GEORGE MONBIOT
Bundan daha fazla çığrından çıkamazdı. Swaziland’da açlık var ve ülke acil yiyecek yardımı alıyor. Halkın yüzde 40’ı ciddi yiyecek sıkıntısıyla karşı karşıya. Peki hükümet ne ihraç etmeye karar verdi. Ülkedeki başlıca ürün manyoktan yapılan biyoyakıt. Hükümet, ülkenin kuraklıktan en çok etkilenen Lavumisa bölgesinde, binlerce hektar alanı etanol üretimine ayırdı. Kesinlikle, Swaziland halkını rafine edip depolarımıza doldurmak daha hızlı ve insani bir çözüm olurdu. Hiç şüphesiz kalkınma danışmanlarından kurulu bir ekip, bunun hesaplarını yapıyordur.

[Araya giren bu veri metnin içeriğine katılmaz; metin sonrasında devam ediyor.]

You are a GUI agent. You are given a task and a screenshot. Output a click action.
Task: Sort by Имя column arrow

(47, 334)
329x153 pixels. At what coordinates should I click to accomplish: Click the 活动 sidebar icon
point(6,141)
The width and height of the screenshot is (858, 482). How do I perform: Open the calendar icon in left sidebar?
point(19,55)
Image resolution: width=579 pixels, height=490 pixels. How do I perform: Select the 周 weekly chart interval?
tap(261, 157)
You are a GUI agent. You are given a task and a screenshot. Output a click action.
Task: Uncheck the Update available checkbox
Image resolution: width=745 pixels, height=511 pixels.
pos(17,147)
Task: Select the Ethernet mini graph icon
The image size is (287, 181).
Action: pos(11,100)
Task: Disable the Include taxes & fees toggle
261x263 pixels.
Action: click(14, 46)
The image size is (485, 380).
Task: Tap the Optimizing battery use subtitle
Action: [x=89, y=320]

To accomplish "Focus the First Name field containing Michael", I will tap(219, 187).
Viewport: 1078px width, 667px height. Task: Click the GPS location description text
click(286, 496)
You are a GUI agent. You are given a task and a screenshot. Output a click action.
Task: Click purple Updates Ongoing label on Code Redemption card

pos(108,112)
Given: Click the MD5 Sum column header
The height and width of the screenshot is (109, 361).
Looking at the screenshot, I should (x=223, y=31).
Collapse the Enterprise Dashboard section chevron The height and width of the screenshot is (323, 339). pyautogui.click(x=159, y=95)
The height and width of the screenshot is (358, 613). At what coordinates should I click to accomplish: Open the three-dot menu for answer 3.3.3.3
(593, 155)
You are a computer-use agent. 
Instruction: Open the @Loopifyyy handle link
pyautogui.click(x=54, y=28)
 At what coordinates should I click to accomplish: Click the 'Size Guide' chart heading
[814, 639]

Bu, Birleşmiş Milletler Özel Raportörü Jean Ziegler’in geçtiğimiz ay “insanlık suçu” olarak tanımladığı birçok örnekten sadece biri. Ziegler, hükümetlerin hedeflerine ve teşviklerine karşı daha önce beş yıllık bir moratoryum olarak bu köşeden yapılan çağrıyı tekrar ediyor: Odun, atık ve çöplerden yapılan ikinci nesil yakıtlar uygun olana kadar, biyoyakıt ticareti dondurulmalı. Aksi halde bu, zengin dünyadaki sürücülerin hatırı sayılır bir oranının, fakirin lokmasını ağzından alacağı anlamına geliyor. Siz aracınızı biyoyakıtla sürerken, diğerleri açlıktan ölecek.
Hatta her zaman iş dünyasının sunağında fakirleri kurban etmeye hazır olan Uluslararası Para Fonu bile şimdi uyarıyor: Biyoyakıt üretimi için ekim yapmak, ekilebilir alanlardaki verimliliği ve suyu zora sokabilir, böylece yiyecek fiyatları yükselir. Bu hafta, BM Gıda ve Tarım Örgütü son 25 yılın en düşük küresel yiyecek stoklarını açıklayacak ve bu durum “çok ciddi bir kriz” olarak adlandırılıyor. Yiyecek fiyatları düşük olduğunda bile 850 milyon kişi açtı, çünkü alacak paraları yoktu. Undaki ya da buğdaydaki her artışla birlikte, birkaç milyon kişi daha sınırın altına iniyor.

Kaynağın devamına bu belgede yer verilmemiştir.